Please list each line of the material below that contains the word "share".

-------

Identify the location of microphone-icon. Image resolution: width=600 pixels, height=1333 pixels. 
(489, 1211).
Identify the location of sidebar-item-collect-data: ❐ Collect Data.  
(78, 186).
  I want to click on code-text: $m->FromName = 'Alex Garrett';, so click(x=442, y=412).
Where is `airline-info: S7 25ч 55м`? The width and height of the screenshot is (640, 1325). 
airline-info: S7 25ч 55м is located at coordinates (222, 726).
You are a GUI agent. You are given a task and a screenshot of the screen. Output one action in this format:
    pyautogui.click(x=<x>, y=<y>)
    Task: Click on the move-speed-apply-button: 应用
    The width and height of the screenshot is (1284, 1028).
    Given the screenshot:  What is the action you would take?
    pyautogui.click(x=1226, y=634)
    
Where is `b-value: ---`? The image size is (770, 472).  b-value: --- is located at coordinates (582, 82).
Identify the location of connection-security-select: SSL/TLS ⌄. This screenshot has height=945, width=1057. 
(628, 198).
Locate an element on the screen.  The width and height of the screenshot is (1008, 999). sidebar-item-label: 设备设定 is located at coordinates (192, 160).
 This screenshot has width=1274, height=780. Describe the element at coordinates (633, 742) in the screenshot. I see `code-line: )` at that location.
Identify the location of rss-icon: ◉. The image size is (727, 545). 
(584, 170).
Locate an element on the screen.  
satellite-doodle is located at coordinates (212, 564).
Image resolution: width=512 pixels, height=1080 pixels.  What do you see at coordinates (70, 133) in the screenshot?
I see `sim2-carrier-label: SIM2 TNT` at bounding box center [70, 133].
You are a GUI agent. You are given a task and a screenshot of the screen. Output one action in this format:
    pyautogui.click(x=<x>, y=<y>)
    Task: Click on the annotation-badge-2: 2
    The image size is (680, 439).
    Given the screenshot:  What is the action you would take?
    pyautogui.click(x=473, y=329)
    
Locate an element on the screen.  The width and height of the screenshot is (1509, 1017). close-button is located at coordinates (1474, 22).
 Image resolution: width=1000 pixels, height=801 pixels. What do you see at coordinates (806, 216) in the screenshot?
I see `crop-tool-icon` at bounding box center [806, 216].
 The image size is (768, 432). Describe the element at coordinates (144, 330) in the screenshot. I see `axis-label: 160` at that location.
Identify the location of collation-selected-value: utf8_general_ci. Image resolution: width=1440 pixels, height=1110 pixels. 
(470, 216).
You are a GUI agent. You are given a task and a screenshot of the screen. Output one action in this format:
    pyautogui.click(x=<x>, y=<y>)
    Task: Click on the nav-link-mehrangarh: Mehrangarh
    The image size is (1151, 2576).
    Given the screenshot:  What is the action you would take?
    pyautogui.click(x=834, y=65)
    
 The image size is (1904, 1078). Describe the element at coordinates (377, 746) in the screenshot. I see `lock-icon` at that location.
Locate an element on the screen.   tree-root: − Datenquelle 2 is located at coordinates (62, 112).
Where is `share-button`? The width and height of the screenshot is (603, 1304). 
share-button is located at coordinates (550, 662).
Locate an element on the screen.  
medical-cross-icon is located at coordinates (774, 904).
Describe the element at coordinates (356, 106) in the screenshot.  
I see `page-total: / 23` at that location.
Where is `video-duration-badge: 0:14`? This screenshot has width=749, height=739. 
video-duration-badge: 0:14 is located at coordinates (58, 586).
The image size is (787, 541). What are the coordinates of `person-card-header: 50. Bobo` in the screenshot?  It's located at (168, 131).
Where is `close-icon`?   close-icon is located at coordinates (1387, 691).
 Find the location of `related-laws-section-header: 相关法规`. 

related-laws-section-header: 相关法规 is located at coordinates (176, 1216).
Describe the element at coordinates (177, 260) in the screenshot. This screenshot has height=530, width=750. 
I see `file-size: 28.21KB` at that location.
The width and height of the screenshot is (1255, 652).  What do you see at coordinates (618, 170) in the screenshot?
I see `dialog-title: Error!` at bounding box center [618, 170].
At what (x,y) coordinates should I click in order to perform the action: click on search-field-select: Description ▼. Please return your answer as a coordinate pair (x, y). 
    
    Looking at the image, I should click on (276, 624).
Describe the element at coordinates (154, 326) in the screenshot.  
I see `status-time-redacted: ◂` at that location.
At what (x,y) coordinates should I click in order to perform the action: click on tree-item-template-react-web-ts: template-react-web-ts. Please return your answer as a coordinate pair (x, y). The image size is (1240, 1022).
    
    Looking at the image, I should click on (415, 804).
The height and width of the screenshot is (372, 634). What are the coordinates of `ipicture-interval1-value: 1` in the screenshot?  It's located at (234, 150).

-------

- [Task output]:
Where is `share-button`? The width and height of the screenshot is (603, 1304). 
share-button is located at coordinates (550, 662).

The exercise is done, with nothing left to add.